Presiden Iran: Suka Tidak Suka, Kita Harus Berurusan dengan Amerika
DUBAI, iNews.id - Presiden Iran Masoud Pezeshkian menegaskan negaranya tak bisa mengabaikan Amerika Serikat (AS) begitu saja, meski menjadi musuh bebuyutan. Iran akan terus berupaya mencari jalan untuk meredakan ketegangan.
"Suka atau tidak, kita harus berurusan dengan Amerika Serikat di arena regional dan internasional. Jadi lebih baik mengelola hubungan itu sendiri," kata Pezeshkian, dikutip dari Reuters, Rabu (13/11/2024).
"Kita harus memperlakukan teman-teman kita dengan murah hati dan menangani musuh-musuh kita dengan kesabaran," ujarnya, melanjutkan.
Donald Trump yang akan dilantik sebagai presiden AS yang baru pada 20 Januari 2025 menjadi ujian kesabaran bagi Iran. Iran punya pengalaman buruk dengan politikus konservatif itu.
Pada 2018, Trump yang saat itu menjabat presiden, membawa AS keluar dari kesepakatan nuklir Rencana Aksi Komprehensif Bersama (JCPOA) disusul dengan menjatuhkan sanksi yang memukul perekonomian Iran.
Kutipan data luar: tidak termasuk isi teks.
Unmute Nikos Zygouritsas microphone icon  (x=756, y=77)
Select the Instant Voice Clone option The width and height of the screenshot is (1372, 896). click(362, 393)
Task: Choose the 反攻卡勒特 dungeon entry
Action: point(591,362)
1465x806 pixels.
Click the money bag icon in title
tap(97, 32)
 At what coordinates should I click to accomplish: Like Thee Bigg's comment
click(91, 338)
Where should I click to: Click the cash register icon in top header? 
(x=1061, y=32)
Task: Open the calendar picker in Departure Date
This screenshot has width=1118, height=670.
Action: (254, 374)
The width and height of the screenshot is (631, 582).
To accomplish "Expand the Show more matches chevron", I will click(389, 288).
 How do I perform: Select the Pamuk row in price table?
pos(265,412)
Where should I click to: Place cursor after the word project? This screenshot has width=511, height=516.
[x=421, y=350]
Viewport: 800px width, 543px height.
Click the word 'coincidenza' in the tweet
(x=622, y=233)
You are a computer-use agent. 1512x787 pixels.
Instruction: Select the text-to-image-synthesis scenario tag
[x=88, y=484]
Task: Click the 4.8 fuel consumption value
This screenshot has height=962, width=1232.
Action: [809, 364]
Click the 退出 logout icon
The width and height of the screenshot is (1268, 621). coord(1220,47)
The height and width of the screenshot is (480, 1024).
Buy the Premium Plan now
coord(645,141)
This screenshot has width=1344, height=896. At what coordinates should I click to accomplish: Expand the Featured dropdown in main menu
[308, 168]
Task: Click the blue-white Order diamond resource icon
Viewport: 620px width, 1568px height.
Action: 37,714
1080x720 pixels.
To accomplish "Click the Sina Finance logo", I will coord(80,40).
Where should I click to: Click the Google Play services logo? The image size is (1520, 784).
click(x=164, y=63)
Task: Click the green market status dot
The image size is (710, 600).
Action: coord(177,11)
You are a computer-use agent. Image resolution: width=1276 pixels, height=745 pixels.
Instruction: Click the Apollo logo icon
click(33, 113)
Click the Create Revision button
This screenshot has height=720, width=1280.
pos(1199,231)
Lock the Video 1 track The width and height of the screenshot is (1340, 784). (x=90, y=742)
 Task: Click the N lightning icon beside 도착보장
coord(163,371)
JCPOA yang juga diteken negara-negara anggota tetap PBB mengontrol dan membatasi program nuklir Iran. Sebagai imbalannya, Iran mendapat pelonggaran sanksi.
Sementara itu saat kampamye Pilpres AS 2024, Trump tampaknya agak melunak dengan Iran. Dia mengatakan tidak ingin merusak negara itu, namun tidak akan membiarkannya memiliki senjata nuklir.
Pembicaraan tidak langsung antara AS dan Iran untuk menghidupkan kembali kesepakatan JCPOA selalu kandas.
Iran secara resmi masih menjadi bagian dari kesepakatan tersebut, namun mengurangi komitmennya dengan melakukan pengayaan uranium di atas ambang batas yang ditentukan.
Juru bicara pemerintah Iran Fatemeh Mohajerani mengatakan pemerintahannya akan melakukan upaya apa pun demi mengamankan kepentingannya, termasuk jika harus bernegosiasi dengan Trump.
Meski demikian dia menegaskan, keputusan akhir untuk melakukan pembicaraan dengan AS berada di tangan pemimpin tertinggi Ayatollah Ali Khamenei dan Dewan Keamanan Nasional Tertinggi.
"Kampanye tekanan maksimum Trump telah gagal. Yang penting adalah tindakan, bukan kata-kata. Kami menyarankan Trump untuk mempertimbangkan lagi kegagalan kebijakan masa lalunya," kata Mohajerani.